Cliburn Finals: Nikita Mndoyants

Reviews of the final concerti performances by the 24-year-old Russian in the 14th Van Cliburn International Piano Competition. Second performance added.



published Saturday, June 8, 2013

Concerto 1: Thursday, June 6

PROKOFIEV   Piano Concerto No. 2 in G Minor, op. 16

With Fort Worth Symphony Orchestra and conductor Leonard Slatkin

Photo: Robert Hart
Nikita Mndoyants in his first of two finals performances, on June 6

 

Nikita Mndoyants has been one of the power players and so it was not a surprise that he picked Prokofiev’s Piano Concerto No.2 in G minor, op. 16. The composer’s third concerto is somewhat showier. That is not to minimize this one, which is full of incredible technical and musical challenges. It is a moody work and was dedicated to the memory of a friend of the composer, who committed suicide.

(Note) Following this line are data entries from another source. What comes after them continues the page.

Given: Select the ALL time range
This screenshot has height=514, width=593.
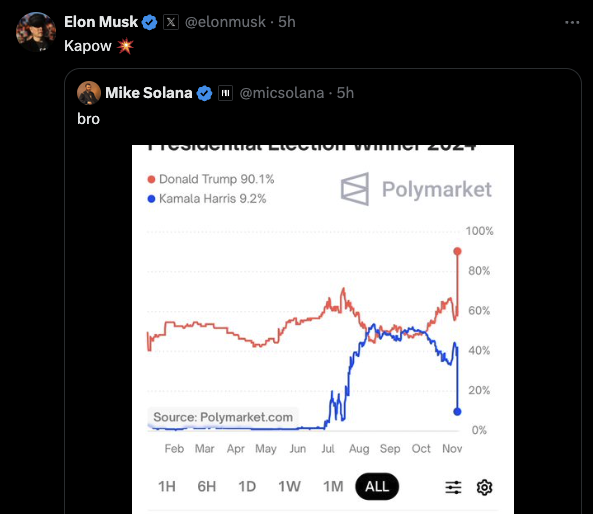Looking at the screenshot, I should click(377, 486).
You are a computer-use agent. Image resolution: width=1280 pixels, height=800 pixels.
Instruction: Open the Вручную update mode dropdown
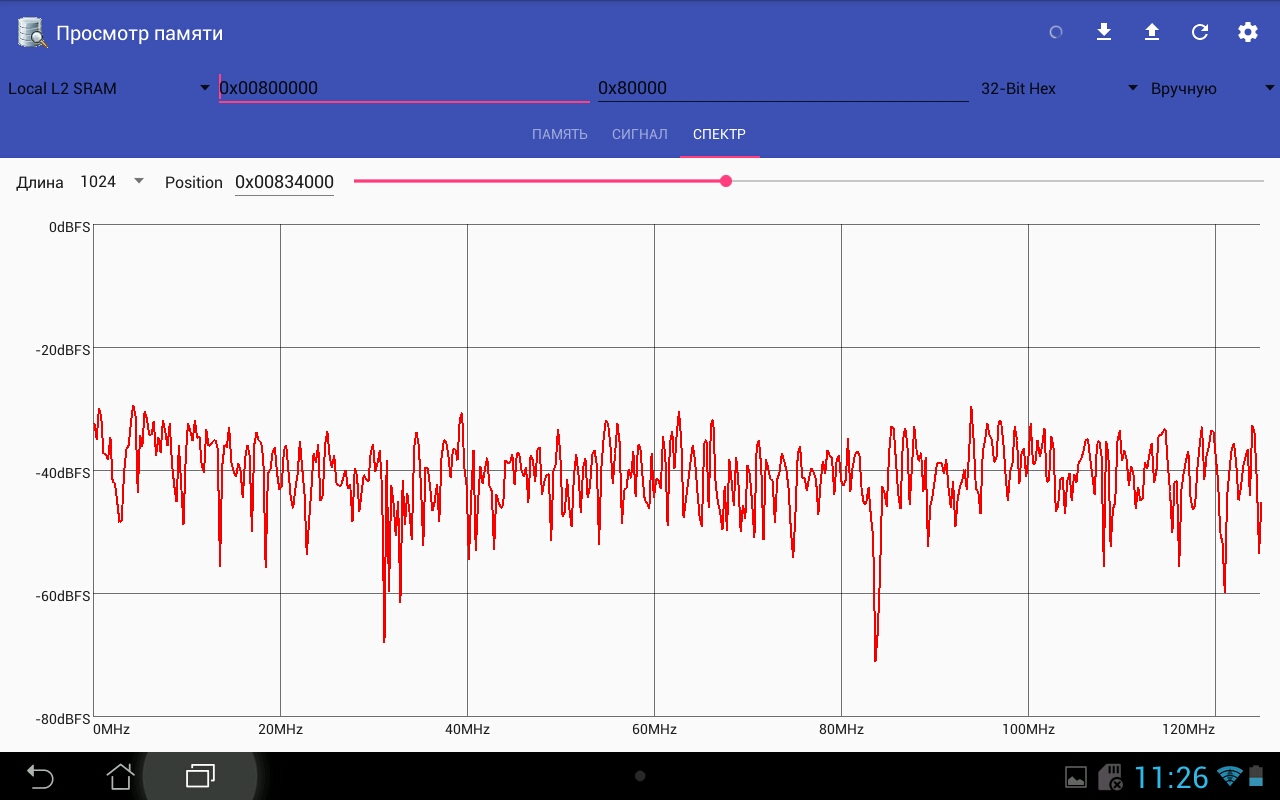click(x=1208, y=88)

Prokofiev had to rewrite the score after his original version was destroyed in the mayhem that followed the Russian Revolution. This second version was, according to the composer, much more advanced harmonically and rhythmically, reflecting the changes in the world of musical composition that took place in the 10 years between versions (1913 to 1923).

Photo: Robert Hart
Nikita Mndoyants in his first of two
finals performances, on June 6

Mndoyants certainly has the technique to play this monster and he delivered a clean performance with hardly any mishaps. There are some passages, even right at the beginning, that are marked mezzo forte that went right past that without even stopping at that level for a visit. The end of the first movement was spectacular, even though the orchestra covered the piano. The scherzo was very fast and light on its feet. Once again, the triple forte in the orchestra covered the piano. This also happened in the finale. This always happens in the big moments in this concerto and there isn’t a thing that anyone can do about it. Less orchestra and the effect wouldn’t be the same. More piano is a physical impossibility.

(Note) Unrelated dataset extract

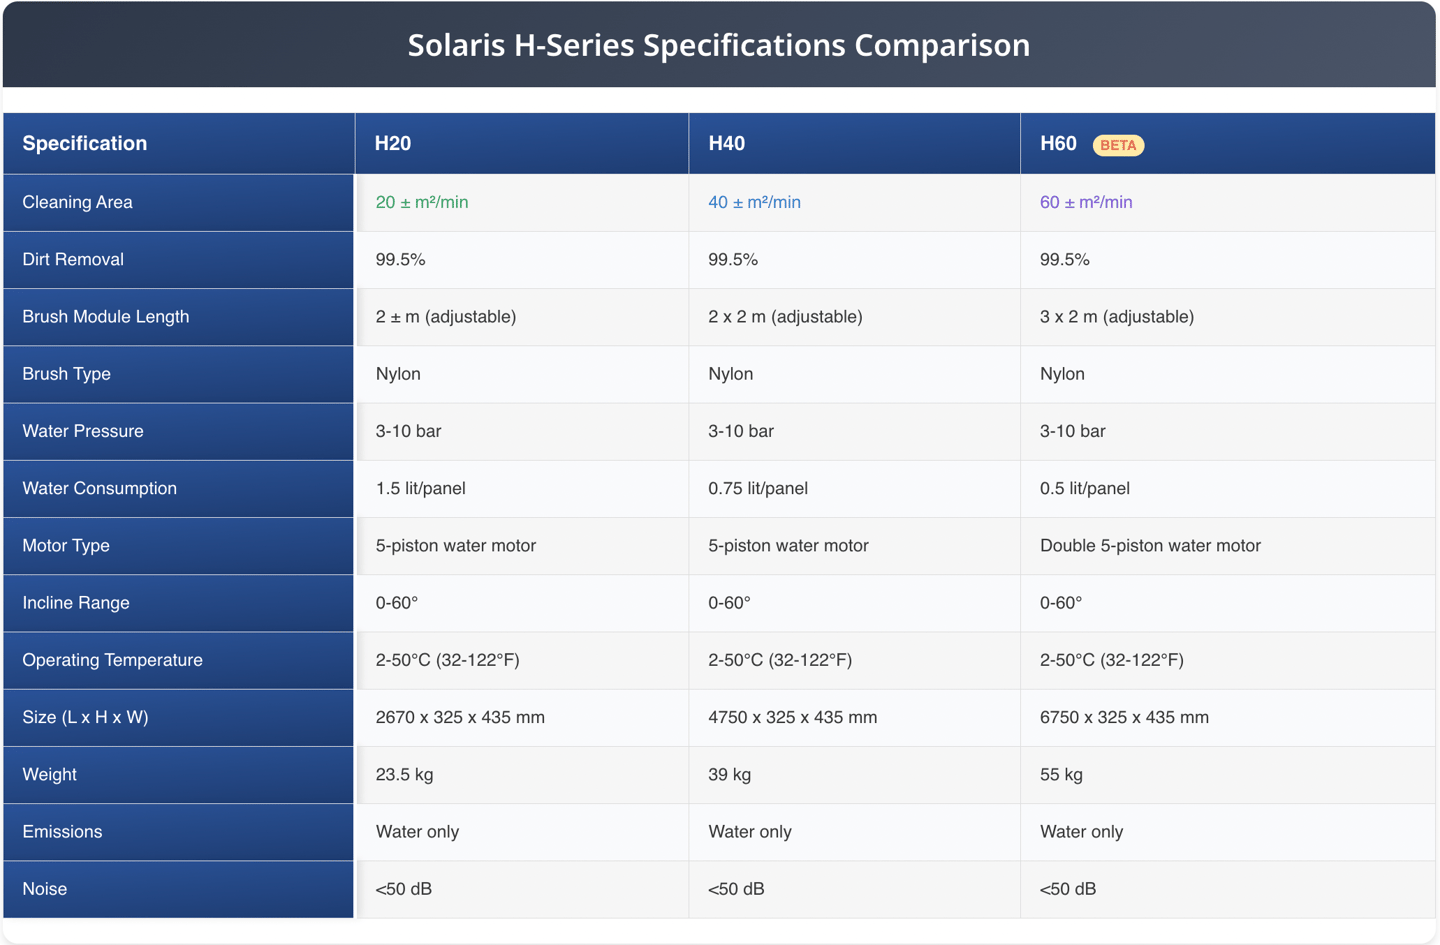Select the Brush Module Length row label
This screenshot has height=945, width=1440.
105,317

The overall impression is that Mndoyants gave a spectacular performance of all the notes. The architecture and big structural picture was lacking. Admittedly, the pianist is so busy that there is little time to bring out structural fine points, but the work must move from the first note to the last in an inevitable progression. In this performance, it felt like a collection of extremely well-played miscellaneous movements. Still, it was quite impressive and should do him well in the competition. He will have plenty of time to show another side of his playing when he plays the Mozart Piano Concerto No. 20 on Saturday.

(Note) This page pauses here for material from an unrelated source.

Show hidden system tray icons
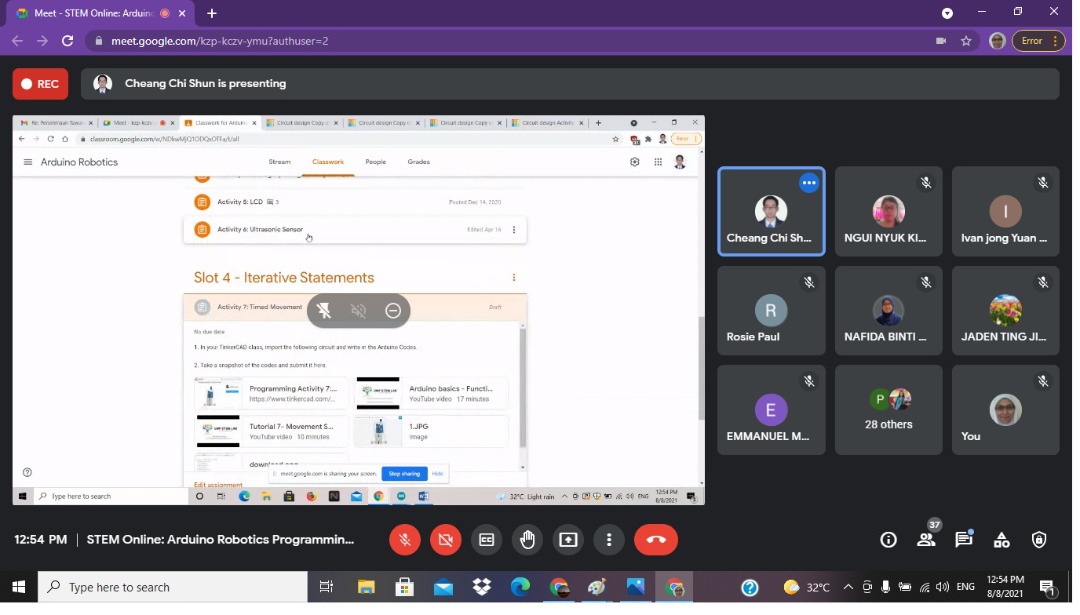The width and height of the screenshot is (1080, 615). (848, 588)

◊ Links to the other finalists in this session: Fei-Fei Dong, Beatrice Rana 

 

Concerto 2: Saturday, June 8

MOZART   Piano Concerto No. 20 in D Minor, K. 466

With Fort Worth Symphony Orchestra and conductor Leonard Slatkin

 

Photo: Robert Hart
Nikita Mndoyants in the second of his finals performances at the Cliburn

 

 

Nikita Mndoyants has played an erudite and sensitive program for the entire competition, without any of the showy Liszt or Liszt-like virtuoso pieces that the others have used to demonstrate mastery. In fact, his only big venture into virtuosoville was Mussorgsky’s Pictures at an Exhibition—until his impressive trip through Prokofiev’s extremely difficult Piano Concerto No. 2 in G Minor, op. 16, in the first round of the finals. (See review above.) 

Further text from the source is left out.